The wiring behind your walls could connect the video in all your rooms


In the home of the not-too-distant future, video will zip from room to room. You'll be watching movies downloaded from the Internet in your bedroom and cable TV on your PC. Of course, the high-speed network needed to make this latest vision of the "connected home" function doesn't quite exist yet—but it may be hiding in your walls.

The simplest way to move data quickly is through the modified phone wiring known as Cat5 cable, the standard Ethernet network cable. The problem is that few homes, even new ones, are wired, and while Cat5 cable costs little to install in new construction, it is expensive to pull through existing walls.

Most people get around the lack of cables using wireless. But the current generation of Wi-Fi is not fast enough to deliver quality video reliably. A new version, called 802.11n, is starting to appear, and Apple (AAPL ) is counting on it to deliver video from iTunes on PCs to TVs via its Apple TV adapter. I'll be testing Apple TV when it's available, but I'm frankly dubious about the wireless part. There are just too many things in a home, from microwave ovens to people moving about, that can create interference and spoil the viewing experience.

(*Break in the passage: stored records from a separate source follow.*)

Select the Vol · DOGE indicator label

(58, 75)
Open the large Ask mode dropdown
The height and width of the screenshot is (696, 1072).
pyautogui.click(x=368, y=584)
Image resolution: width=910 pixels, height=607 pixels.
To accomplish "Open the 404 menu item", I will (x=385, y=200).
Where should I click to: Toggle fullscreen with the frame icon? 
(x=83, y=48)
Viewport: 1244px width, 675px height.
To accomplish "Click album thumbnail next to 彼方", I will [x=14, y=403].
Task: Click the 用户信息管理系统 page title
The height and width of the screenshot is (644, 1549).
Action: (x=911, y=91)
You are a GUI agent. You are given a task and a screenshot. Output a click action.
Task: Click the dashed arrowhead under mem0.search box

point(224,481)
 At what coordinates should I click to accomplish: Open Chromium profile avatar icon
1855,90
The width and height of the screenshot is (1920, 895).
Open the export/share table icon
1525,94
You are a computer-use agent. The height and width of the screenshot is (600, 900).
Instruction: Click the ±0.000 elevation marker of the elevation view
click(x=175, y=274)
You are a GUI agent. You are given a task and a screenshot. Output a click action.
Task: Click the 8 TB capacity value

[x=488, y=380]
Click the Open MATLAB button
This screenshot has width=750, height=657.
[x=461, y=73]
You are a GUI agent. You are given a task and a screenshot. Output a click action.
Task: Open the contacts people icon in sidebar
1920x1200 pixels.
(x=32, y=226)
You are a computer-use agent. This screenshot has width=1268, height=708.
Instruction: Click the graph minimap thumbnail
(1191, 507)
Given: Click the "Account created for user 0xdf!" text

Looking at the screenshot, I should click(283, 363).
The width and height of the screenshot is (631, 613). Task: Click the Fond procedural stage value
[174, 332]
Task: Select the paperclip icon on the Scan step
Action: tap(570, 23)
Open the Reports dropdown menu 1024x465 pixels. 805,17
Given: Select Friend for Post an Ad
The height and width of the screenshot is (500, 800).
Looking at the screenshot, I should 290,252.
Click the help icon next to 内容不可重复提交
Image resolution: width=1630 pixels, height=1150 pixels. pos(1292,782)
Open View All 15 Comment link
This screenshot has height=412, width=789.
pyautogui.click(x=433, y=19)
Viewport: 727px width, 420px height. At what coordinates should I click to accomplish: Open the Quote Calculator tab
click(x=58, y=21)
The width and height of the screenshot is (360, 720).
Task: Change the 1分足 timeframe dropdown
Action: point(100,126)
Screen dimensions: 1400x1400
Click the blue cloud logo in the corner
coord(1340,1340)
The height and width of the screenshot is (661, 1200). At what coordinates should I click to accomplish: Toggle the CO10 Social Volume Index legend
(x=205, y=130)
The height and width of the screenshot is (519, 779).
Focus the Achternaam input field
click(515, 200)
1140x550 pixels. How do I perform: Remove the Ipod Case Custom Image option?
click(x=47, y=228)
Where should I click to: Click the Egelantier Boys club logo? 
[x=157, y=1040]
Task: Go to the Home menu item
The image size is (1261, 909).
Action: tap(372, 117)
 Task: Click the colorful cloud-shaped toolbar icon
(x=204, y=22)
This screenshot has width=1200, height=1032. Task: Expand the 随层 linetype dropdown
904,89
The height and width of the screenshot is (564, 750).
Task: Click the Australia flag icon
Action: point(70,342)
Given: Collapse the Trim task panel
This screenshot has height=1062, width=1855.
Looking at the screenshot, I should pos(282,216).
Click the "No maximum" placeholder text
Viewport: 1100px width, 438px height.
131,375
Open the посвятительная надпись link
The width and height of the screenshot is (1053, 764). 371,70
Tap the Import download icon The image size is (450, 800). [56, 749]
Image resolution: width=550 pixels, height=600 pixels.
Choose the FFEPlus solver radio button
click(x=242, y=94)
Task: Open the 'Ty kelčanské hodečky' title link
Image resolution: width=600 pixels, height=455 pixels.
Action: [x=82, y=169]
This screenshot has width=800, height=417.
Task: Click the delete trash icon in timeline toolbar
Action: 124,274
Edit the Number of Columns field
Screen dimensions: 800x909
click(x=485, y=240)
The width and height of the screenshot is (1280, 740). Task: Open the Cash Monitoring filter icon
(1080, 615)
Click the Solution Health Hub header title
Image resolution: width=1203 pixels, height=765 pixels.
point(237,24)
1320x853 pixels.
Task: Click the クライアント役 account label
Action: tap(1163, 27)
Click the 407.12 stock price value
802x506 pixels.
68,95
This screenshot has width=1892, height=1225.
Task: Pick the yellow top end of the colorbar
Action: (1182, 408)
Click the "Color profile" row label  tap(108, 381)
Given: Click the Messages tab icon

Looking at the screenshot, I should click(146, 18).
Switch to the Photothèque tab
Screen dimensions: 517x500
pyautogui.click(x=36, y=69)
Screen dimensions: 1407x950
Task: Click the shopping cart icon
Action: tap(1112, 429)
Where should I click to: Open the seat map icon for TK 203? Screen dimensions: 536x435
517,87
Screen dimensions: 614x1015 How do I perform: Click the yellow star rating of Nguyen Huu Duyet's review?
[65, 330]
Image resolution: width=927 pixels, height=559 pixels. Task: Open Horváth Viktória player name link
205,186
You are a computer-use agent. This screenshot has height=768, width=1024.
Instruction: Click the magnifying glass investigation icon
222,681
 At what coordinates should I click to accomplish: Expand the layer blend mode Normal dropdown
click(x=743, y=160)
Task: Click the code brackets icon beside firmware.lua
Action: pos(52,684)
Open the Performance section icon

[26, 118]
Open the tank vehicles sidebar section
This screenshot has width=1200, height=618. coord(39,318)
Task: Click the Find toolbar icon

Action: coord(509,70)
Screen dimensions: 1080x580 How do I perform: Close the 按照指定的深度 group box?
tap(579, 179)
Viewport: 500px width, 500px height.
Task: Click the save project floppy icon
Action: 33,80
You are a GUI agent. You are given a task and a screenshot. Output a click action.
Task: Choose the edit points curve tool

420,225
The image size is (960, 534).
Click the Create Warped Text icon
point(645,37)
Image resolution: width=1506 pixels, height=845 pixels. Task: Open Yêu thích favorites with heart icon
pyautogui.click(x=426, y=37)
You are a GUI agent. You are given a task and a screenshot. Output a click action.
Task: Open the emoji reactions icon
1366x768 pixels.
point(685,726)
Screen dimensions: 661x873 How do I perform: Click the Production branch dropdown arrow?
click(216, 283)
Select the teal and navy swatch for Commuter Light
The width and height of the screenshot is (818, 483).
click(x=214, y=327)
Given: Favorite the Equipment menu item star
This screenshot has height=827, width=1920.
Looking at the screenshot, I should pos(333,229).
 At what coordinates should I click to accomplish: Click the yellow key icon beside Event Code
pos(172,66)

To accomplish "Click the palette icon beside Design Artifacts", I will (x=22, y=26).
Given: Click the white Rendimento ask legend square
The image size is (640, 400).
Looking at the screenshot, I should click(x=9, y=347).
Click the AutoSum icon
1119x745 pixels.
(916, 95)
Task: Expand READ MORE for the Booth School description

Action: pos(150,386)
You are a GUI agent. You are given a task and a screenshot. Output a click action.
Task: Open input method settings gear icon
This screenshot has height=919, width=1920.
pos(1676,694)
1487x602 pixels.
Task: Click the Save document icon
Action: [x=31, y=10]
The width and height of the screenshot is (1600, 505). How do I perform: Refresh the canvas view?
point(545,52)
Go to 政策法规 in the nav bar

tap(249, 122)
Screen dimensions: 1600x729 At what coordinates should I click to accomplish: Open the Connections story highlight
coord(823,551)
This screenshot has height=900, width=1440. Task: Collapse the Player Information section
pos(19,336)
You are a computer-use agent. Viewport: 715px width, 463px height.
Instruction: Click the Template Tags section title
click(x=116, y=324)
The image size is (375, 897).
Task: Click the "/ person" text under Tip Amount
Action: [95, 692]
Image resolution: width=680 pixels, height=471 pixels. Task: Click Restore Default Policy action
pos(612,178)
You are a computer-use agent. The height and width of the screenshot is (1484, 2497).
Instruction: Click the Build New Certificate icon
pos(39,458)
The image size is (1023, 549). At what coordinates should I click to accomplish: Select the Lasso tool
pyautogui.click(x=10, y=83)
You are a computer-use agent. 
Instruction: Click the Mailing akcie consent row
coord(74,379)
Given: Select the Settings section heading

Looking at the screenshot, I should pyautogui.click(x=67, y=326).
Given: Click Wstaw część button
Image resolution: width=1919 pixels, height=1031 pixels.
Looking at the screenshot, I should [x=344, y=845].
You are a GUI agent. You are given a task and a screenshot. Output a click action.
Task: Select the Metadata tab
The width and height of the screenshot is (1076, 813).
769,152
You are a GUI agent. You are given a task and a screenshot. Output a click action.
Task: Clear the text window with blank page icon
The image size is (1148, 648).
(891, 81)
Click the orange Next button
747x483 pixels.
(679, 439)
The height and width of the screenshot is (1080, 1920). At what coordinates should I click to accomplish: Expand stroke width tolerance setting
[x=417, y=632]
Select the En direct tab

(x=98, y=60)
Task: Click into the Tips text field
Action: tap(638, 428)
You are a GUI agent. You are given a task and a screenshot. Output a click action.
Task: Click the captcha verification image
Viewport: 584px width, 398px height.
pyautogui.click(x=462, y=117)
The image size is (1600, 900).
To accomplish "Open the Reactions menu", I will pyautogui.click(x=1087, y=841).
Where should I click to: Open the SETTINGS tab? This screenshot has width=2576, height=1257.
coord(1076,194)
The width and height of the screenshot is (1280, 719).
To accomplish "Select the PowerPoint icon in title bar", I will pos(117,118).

A GOOD ALTERNATIVE MAY EXIST in the power wiring that already runs through your house. The idea of carrying data over electrical wires has been around for a long time, but early versions were slow and prone to interference, especially the electrical noise generated when appliance or air-conditioning motors start up. A new generation of powerline networking not only overcomes these difficulties but offers speeds at least as fast as the newest Wi-Fi. And the latest products are not subject to the seemingly random fluctuations in performance that afflict wireless.

I tested three different systems. A prototype from Zyxel Communications uses a new standard called HomePlug AV. The others, the NetGear (NTGR ) HDX101 (about $170 for the two units you'll need) and the Panasonic (MC ) HD-PLC (about $200 a pair), use a rival approach called Powerline HD.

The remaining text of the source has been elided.